◆ **PROBLEM**:
When the word "next" appears in a line of the data below, list that line.

=-=-=

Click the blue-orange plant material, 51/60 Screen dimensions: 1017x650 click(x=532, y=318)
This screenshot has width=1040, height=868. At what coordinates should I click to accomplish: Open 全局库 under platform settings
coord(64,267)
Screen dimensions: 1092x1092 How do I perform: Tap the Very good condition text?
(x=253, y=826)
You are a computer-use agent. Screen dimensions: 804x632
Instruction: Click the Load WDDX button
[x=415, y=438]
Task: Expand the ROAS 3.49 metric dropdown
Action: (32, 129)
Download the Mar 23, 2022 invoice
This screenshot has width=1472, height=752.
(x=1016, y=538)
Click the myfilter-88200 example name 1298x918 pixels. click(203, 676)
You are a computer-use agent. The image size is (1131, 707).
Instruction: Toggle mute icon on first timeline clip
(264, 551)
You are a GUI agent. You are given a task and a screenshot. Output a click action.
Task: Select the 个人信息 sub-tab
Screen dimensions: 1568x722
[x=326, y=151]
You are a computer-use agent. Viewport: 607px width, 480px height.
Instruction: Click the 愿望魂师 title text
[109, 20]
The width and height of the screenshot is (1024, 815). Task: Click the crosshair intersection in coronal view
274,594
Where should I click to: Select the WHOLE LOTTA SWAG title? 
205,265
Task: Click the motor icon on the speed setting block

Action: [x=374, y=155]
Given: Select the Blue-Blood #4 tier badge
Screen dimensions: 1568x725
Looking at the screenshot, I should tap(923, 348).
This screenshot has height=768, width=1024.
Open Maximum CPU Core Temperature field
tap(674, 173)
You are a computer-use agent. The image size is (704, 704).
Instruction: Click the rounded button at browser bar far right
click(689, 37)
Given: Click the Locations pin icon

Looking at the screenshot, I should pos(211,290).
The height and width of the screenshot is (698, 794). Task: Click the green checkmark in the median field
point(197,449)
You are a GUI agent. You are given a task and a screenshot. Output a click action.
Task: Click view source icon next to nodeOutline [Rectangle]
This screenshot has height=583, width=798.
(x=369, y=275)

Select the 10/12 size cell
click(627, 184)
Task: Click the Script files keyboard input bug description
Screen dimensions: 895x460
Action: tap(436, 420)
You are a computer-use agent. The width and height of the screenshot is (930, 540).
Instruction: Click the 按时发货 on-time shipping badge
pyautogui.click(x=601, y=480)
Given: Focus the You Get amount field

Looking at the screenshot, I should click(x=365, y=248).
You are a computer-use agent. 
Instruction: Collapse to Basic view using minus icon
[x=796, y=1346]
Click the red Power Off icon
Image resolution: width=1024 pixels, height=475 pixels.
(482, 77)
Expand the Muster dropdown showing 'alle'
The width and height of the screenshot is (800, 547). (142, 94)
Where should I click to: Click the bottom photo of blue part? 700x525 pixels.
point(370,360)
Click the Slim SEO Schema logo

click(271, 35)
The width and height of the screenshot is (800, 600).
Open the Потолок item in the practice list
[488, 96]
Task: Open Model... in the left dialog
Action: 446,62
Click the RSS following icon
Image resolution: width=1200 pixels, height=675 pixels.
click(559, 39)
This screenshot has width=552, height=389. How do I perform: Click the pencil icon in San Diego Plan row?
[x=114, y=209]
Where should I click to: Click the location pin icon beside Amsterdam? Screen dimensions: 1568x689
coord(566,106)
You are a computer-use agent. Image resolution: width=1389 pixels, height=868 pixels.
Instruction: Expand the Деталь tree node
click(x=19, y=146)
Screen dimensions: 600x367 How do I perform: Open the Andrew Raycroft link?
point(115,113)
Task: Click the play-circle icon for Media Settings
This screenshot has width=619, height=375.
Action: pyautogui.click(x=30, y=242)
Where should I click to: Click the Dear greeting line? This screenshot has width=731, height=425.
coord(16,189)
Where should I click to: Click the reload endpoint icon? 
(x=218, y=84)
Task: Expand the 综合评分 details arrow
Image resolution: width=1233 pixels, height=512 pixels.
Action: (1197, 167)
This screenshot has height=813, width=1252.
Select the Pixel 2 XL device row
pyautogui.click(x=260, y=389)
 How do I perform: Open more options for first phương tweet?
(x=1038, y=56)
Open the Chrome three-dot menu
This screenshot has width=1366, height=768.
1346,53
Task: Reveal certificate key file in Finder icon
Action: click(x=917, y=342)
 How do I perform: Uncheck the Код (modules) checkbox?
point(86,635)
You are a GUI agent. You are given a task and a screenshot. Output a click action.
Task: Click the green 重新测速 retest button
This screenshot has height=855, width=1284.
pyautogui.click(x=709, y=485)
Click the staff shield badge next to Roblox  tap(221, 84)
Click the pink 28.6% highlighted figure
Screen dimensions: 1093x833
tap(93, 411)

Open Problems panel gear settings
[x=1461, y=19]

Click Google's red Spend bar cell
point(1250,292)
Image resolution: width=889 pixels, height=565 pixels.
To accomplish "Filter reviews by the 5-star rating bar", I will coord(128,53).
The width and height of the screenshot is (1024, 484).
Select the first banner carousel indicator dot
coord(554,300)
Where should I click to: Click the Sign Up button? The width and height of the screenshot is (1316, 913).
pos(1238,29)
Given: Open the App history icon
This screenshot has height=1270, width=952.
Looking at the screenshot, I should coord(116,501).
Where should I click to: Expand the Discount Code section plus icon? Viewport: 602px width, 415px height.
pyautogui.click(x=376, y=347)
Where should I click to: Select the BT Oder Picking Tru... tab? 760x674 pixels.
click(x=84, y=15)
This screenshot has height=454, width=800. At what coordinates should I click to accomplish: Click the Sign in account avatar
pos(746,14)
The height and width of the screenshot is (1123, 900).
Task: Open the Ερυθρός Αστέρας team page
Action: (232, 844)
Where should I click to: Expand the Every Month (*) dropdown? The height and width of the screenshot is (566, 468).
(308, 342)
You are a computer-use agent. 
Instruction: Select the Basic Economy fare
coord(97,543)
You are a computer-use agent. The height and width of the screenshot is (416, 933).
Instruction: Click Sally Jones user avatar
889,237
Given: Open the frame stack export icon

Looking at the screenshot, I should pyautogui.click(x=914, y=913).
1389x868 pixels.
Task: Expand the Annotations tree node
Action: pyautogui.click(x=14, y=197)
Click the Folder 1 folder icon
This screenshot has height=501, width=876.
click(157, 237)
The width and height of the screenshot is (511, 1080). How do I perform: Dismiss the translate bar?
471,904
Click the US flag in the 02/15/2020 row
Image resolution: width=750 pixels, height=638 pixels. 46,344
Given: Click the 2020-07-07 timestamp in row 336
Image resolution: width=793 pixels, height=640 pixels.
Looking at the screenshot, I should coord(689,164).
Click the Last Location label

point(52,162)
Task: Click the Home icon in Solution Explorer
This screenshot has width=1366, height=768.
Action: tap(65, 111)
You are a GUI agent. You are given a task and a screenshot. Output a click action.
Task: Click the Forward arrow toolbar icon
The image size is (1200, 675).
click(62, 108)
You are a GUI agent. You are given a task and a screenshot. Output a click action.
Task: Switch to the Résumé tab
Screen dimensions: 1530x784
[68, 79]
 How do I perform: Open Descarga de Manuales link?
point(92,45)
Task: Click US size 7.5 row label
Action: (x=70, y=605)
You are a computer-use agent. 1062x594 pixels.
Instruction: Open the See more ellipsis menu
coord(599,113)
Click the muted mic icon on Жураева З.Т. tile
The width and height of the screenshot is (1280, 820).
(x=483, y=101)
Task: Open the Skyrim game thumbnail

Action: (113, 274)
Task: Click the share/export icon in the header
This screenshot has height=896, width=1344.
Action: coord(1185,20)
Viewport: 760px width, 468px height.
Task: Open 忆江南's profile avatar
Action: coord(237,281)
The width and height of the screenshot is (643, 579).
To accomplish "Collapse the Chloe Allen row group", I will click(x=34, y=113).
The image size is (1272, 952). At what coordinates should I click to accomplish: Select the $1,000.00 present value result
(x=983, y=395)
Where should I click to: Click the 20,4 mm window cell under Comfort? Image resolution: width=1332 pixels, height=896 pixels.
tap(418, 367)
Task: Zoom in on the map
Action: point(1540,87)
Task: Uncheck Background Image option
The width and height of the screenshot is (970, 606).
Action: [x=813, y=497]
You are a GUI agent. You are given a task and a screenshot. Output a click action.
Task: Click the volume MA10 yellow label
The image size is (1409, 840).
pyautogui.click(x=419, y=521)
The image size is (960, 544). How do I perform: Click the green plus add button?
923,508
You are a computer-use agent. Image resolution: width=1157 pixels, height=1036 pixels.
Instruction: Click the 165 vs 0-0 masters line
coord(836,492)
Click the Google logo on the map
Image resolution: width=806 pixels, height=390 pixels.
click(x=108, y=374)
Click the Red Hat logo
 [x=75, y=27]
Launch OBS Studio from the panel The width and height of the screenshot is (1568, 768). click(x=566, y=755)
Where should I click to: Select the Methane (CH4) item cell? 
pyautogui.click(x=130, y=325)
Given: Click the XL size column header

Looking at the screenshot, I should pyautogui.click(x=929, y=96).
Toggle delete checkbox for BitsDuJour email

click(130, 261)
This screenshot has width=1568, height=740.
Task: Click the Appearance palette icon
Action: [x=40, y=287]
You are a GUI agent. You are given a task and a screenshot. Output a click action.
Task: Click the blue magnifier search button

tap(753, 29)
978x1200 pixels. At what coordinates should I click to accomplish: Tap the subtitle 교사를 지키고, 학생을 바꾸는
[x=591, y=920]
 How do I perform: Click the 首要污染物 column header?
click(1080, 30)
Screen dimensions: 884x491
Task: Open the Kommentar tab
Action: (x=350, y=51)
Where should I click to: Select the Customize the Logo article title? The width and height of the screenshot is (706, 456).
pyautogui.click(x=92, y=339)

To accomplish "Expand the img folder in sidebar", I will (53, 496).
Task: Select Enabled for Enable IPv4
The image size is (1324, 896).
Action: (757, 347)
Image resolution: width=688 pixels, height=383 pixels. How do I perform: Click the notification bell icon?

=-=-=

◆ **SOLUTION TO THE PROBLEM**:
Task: Click view source icon next to nodeOutline [Rectangle]
Click the staff shield badge next to Roblox  tap(221, 84)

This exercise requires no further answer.